A Frankford school board member has accused a Sussex County commissioner running for election in November of sending a text she said was a "personal threat" to her, though the commissioner said the message was not directed at her.
The text was sent by Commissioner Christopher Carney on Sept. 30 to a group of recipients, including Frankford school board member Jodi Fernandez.
Carney was selected by the county Republican Committee in February to fill a vacant seat and is now facing his first election.
A screenshot of the text in question shows a group conversation among Fernandez, Carney and a person with the initials "N.C", who was later determined to be Frankford Mayor Nick Civitan.
The text included a Facebook announcement of the Sussex County Board of County Commissioners candidates forum event scheduled for Tuesday night with the words "This bitch doesn't know what she is in for" below it.
The screenshot of the announcement shows Fernandez's name had been circled. Her name appeared on the social media site after she marked herself as "attending" the forum announcement being circulated by Democrats Mike Vrabel and Scott Paul, candidates for seats on the Board of Commissioners.
Fernandez, who was elected in 2019 to the school board, did not immediately respond to a request for comment, but posted on a public Facebook page on Monday that she feared for her safety and that she had contacted the police.
"It’s a serious personal threat, totally inappropriate and crossed a line," she posted.
Fernandez noted in her post that she is not running for office and is not a political advisor.

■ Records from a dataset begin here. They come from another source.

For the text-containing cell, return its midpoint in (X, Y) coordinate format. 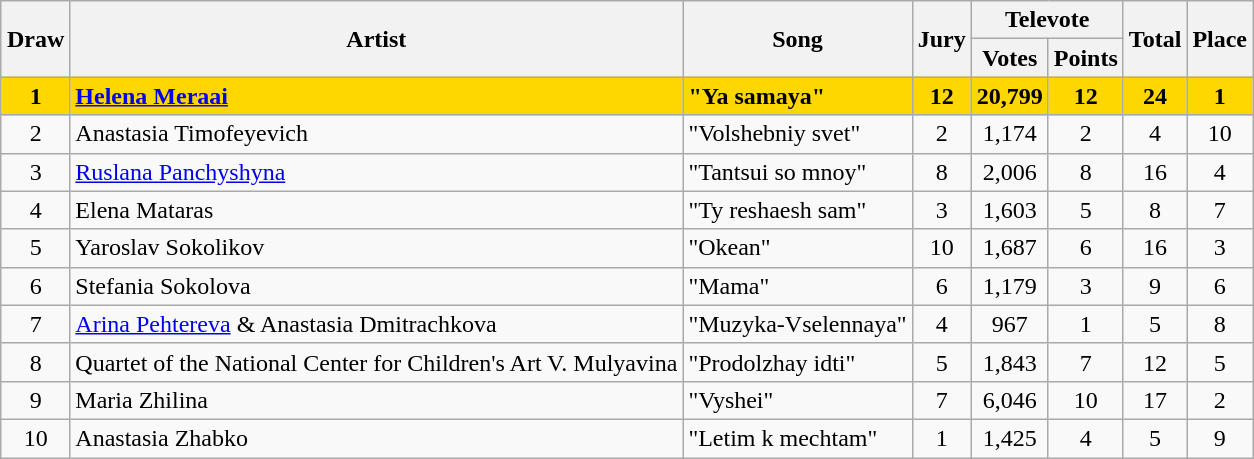
Yaroslav Sokolikov (376, 248)
Helena Meraai (376, 96)
Anastasia Zhabko (376, 438)
Arina Pehtereva & Anastasia Dmitrachkova (376, 324)
Maria Zhilina (376, 400)
20,799 (1010, 96)
"Letim k mechtam" (798, 438)
Total (1155, 39)
"Mama" (798, 286)
6,046 (1010, 400)
Quartet of the National Center for Children's Art V. Mulyavina (376, 362)
Artist (376, 39)
Elena Mataras (376, 210)
"Okean" (798, 248)
1,179 (1010, 286)
1,603 (1010, 210)
"Prodolzhay idti" (798, 362)
Votes (1010, 58)
"Vyshei" (798, 400)
Televote (1047, 20)
24 (1155, 96)
1,174 (1010, 134)
"Tantsui so mnoy" (798, 172)
Stefania Sokolova (376, 286)
Anastasia Timofeyevich (376, 134)
Jury (942, 39)
"Ya samaya" (798, 96)
"Ty reshaesh sam" (798, 210)
Song (798, 39)
1,425 (1010, 438)
967 (1010, 324)
Draw (35, 39)
Place (1220, 39)
1,843 (1010, 362)
17 (1155, 400)
Ruslana Panchyshyna (376, 172)
2,006 (1010, 172)
"Muzyka-Vselennaya" (798, 324)
1,687 (1010, 248)
Points (1086, 58)
"Volshebniy svet" (798, 134)
Return the (X, Y) coordinate for the center point of the cell that contains the specified text.  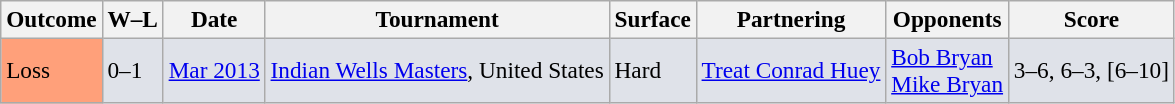
Tournament (437, 19)
W–L (132, 19)
Partnering (791, 19)
Mar 2013 (214, 70)
Opponents (948, 19)
0–1 (132, 70)
Bob Bryan Mike Bryan (948, 70)
Surface (652, 19)
Treat Conrad Huey (791, 70)
Hard (652, 70)
Outcome (52, 19)
Loss (52, 70)
3–6, 6–3, [6–10] (1091, 70)
Date (214, 19)
Score (1091, 19)
Indian Wells Masters, United States (437, 70)
Identify which cell holds the provided text, then report its [x, y] central coordinate. 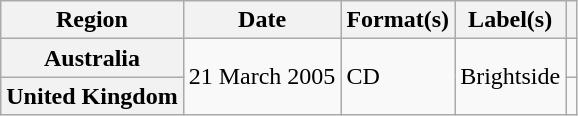
Brightside [510, 77]
Date [262, 20]
CD [398, 77]
United Kingdom [92, 96]
Format(s) [398, 20]
Label(s) [510, 20]
Region [92, 20]
21 March 2005 [262, 77]
Australia [92, 58]
Determine the [x, y] coordinate at the center of the cell enclosing the given text.  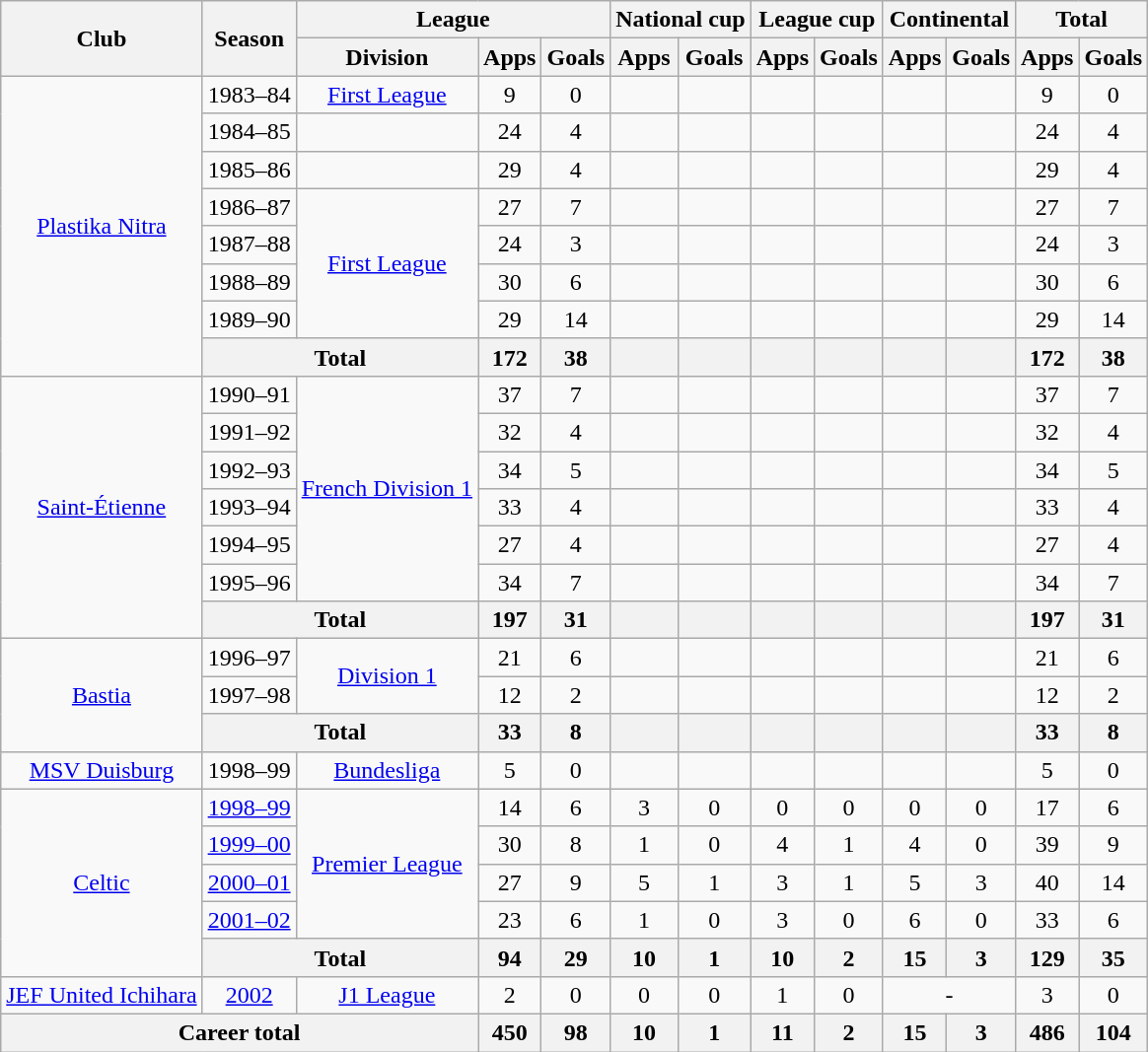
450 [510, 1033]
1991–92 [249, 432]
1993–94 [249, 508]
1995–96 [249, 583]
Saint-Étienne [102, 507]
Season [249, 38]
1999–00 [249, 845]
35 [1113, 958]
2001–02 [249, 920]
Plastika Nitra [102, 226]
Division 1 [387, 677]
Continental [949, 20]
1983–84 [249, 95]
1985–86 [249, 170]
JEF United Ichihara [102, 995]
MSV Duisburg [102, 770]
23 [510, 920]
1997–98 [249, 695]
J1 League [387, 995]
French Division 1 [387, 488]
1986–87 [249, 207]
486 [1047, 1033]
40 [1047, 883]
1992–93 [249, 470]
Bundesliga [387, 770]
104 [1113, 1033]
17 [1047, 808]
94 [510, 958]
2002 [249, 995]
1990–91 [249, 395]
Celtic [102, 883]
1989–90 [249, 320]
Division [387, 57]
1994–95 [249, 545]
League [454, 20]
11 [782, 1033]
Bastia [102, 695]
1984–85 [249, 132]
39 [1047, 845]
National cup [681, 20]
Career total [240, 1033]
129 [1047, 958]
1987–88 [249, 245]
League cup [817, 20]
2000–01 [249, 883]
Club [102, 38]
1988–89 [249, 282]
- [949, 995]
Premier League [387, 864]
98 [576, 1033]
1996–97 [249, 658]
Capture the cell that displays the provided text and extract its [X, Y] central coordinate. 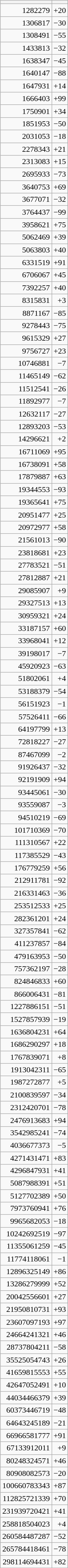
−28 [60, 965]
7973760941 [26, 1204]
−92 [60, 877]
13286279999 [26, 1279]
1638347 [26, 60]
5087988391 [26, 1179]
6331519 [26, 261]
3958621 [26, 224]
1282279 [26, 10]
+93 [60, 1304]
35525054743 [26, 1354]
253512533 [26, 902]
−3 [60, 802]
−63 [60, 663]
12632117 [26, 412]
1686290297 [26, 1040]
−65 [60, 1066]
824846833 [26, 978]
+87 [60, 1480]
3542985241 [26, 1128]
11774118061 [26, 1254]
2031053 [26, 136]
−58 [60, 1342]
+20 [60, 10]
1527857939 [26, 1015]
−53 [60, 425]
29085907 [26, 588]
+55 [60, 1367]
+45 [60, 274]
+52 [60, 1279]
112825721339 [26, 1493]
12896325149 [26, 1267]
42647052491 [26, 1380]
−73 [60, 174]
−84 [60, 940]
+15 [60, 161]
33968041 [26, 638]
19344553 [26, 488]
67133912011 [26, 1443]
41659815553 [26, 1367]
+63 [60, 475]
+86 [60, 1267]
3677071 [26, 199]
−90 [60, 538]
+34 [60, 111]
1647931 [26, 85]
92191909 [26, 777]
+26 [60, 1354]
93559087 [26, 802]
12893203 [26, 425]
93445061 [26, 789]
2313083 [26, 161]
21561013 [26, 538]
+50 [60, 1191]
260584487287 [26, 1530]
80908082573 [26, 1468]
−93 [60, 488]
101710369 [26, 827]
9278443 [26, 324]
66966581777 [26, 1430]
8871167 [26, 312]
11355061259 [26, 1241]
8315831 [26, 299]
+22 [60, 839]
64643245189 [26, 1417]
9965682053 [26, 1216]
1666403 [26, 98]
−36 [60, 890]
+83 [60, 1154]
23607097193 [26, 1317]
−69 [60, 814]
10242692519 [26, 1229]
27783521 [26, 563]
16738091 [26, 462]
117385529 [26, 852]
16711069 [26, 450]
64197799 [26, 726]
1636804231 [26, 1028]
+97 [60, 1317]
+76 [60, 1204]
30959321 [26, 613]
11465149 [26, 375]
+69 [60, 186]
+14 [60, 85]
53188379 [26, 689]
94510219 [26, 814]
282361201 [26, 915]
1308491 [26, 35]
−97 [60, 1229]
+10 [60, 1380]
1306817 [26, 23]
29327513 [26, 601]
−52 [60, 1530]
−99 [60, 211]
4036677373 [26, 1141]
+12 [60, 638]
9615329 [26, 337]
−21 [60, 1417]
−5 [60, 1141]
21950810731 [26, 1304]
60373446719 [26, 1405]
72818227 [26, 739]
24664241321 [26, 1329]
27812887 [26, 576]
56151923 [26, 701]
3764437 [26, 211]
−26 [60, 387]
111310567 [26, 839]
231939720421 [26, 1505]
2278343 [26, 148]
20972977 [26, 525]
1913042311 [26, 1066]
−81 [60, 990]
20042556601 [26, 1292]
7392257 [26, 287]
6706067 [26, 274]
87467099 [26, 752]
2312420701 [26, 1103]
5127702389 [26, 1191]
2100839597 [26, 1091]
−55 [60, 35]
9756727 [26, 350]
100660783343 [26, 1480]
3640753 [26, 186]
+70 [60, 1493]
866006431 [26, 990]
−19 [60, 1015]
−2 [60, 752]
−20 [60, 1468]
80248324571 [26, 1455]
−66 [60, 714]
−48 [60, 1405]
4296847931 [26, 1166]
+82 [60, 1556]
11892977 [26, 400]
4271431471 [26, 1154]
91926437 [26, 764]
212911781 [26, 877]
216331463 [26, 890]
+18 [60, 1040]
33187157 [26, 626]
1227886151 [26, 1003]
19365641 [26, 500]
28737804211 [26, 1342]
+2 [60, 437]
2476913683 [26, 1116]
−85 [60, 312]
327357841 [26, 927]
10746881 [26, 362]
−54 [60, 689]
+3 [60, 299]
5063803 [26, 249]
57526411 [26, 714]
258818504023 [26, 1518]
20951477 [26, 513]
−43 [60, 852]
−34 [60, 1091]
1433813 [26, 48]
1851953 [26, 123]
44034466379 [26, 1392]
39198017 [26, 651]
1767839071 [26, 1053]
411237857 [26, 940]
757362197 [26, 965]
265784418461 [26, 1543]
−88 [60, 73]
+64 [60, 1028]
5062469 [26, 236]
+5 [60, 1078]
+99 [60, 98]
1640147 [26, 73]
298114694431 [26, 1556]
−74 [60, 1128]
−70 [60, 827]
1750901 [26, 111]
51802061 [26, 676]
479163953 [26, 952]
+8 [60, 1053]
+51 [60, 1179]
14296621 [26, 437]
+95 [60, 450]
176779259 [26, 865]
+56 [60, 865]
45920923 [26, 663]
17879887 [26, 475]
23818681 [26, 550]
1987272877 [26, 1078]
−75 [60, 324]
11512541 [26, 387]
2695933 [26, 174]
For the text-containing cell, return its midpoint in (x, y) coordinate format. 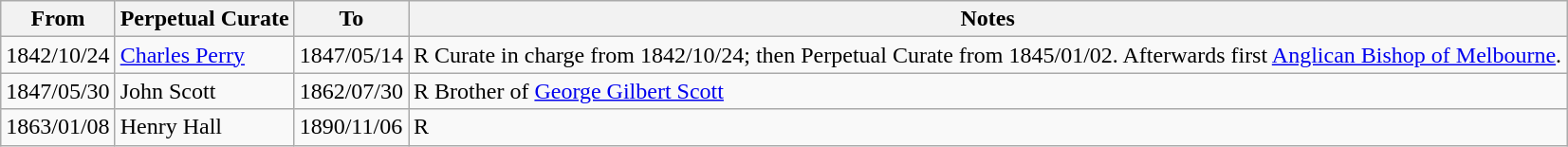
1842/10/24 (58, 55)
Perpetual Curate (205, 19)
From (58, 19)
R Brother of George Gilbert Scott (988, 91)
Charles Perry (205, 55)
R Curate in charge from 1842/10/24; then Perpetual Curate from 1845/01/02. Afterwards first Anglican Bishop of Melbourne. (988, 55)
Notes (988, 19)
1862/07/30 (351, 91)
1863/01/08 (58, 127)
Henry Hall (205, 127)
1847/05/14 (351, 55)
1847/05/30 (58, 91)
To (351, 19)
John Scott (205, 91)
R (988, 127)
1890/11/06 (351, 127)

She said she did not know what the message meant, "especially coming from two men in positions of perceived power," and filed a police report at the New Jersey State Police barracks.
Sgt. Lawrence Peele, a state police spokesman, confirmed Tuesday that Fernandez filed a report and that the matter is still being investigated.
"Is it physical violence, verbal slander, vandalism of my personal property?" Fernandez's post reads. "These are the things that come to mind when I read that message and none of them are good."
Fernandez also called out Civitan, who she said was "basically a bystander to bullying and did nothing to stop it." Her post has been shared more than 40 times and has accrued 100 comments of support and concern over her safety on Facebook as of Tuesday evening.
Carney, in a statement emailed to the New Jersey Herald Tuesday afternoon, apologized to Fernandez "for upsetting her with a dual text comment that was sent to her but did not refer to her." He wrote the comment was referring to a member of the League of Women Voters, which organized Tuesday's forum, and the group's "dishonest behavior."
"I’ve known Jodi for many years and in the context of what our discussion was about (the county commissioners debate and the scheming by the LWV hosting organization) I thought she understood the intent of my comment," Carney wrote. "It was not about Jodi."
Civitan did not provide a comment on the situation as of Tuesday afternoon.
In response to the text, the Sussex County Democratic Committee called for Carney to resign and end his bid for election on Tuesday. The group called the text "a threat, plain and simple," and accused the commissioner of "abusing his considerable power to intimidate, insult, and defame a woman in his community because of her beliefs."
A statement from the Democratic committee reads: "If this is how Commissioner Carney deals with constituents who disagree with him, it is clear he cannot be a good and reasonable steward of the public trust." Carney, the statement continues, "has betrayed his office, branded himself a hypocrite, and thoroughly embarrassed the county that he purports to serve. He must step down at once."
The "hypocrite" remark refers to Carney and fellow commissioners unanimously passing a pro-respect resolution in March, following weeks of heated discussion and calls for the governing body to condemn hate groups in the wake of the Jan. 6 insurrection at the U.S. Capitol.
"Clearly Commissioner Carney was not being respectful when he referred to Ms. Fernandez as a 'bitch'," the SCDC statement read, "or when he threatened and menaced her simply because he dislikes her politics."
Fernandez, who co-founded The Grateful Shed, a self-serve food pantry at the Frankford Municipal Building created during the COVID-19 pandemic, said that while she may not have aligned with Carney on certain matters, she always felt they could work together for the sake of the community.
"I live in a world where our pasts, backgrounds and varying opinions make us interesting not targets," she wrote. "It’s sad and unsettling to say the least but I will continue to stand up for myself and others and will not be intimidated by this display of arrogance."
Carney, who served as mayor of Frankford in 2020, left the position on Feb. 1 when he was appointed to the open spot on the county's Board of Commissioners. The seat was vacated by Josh Hertzberg, who resigned at the end of 2020 after being elected to the Sparta Township Council.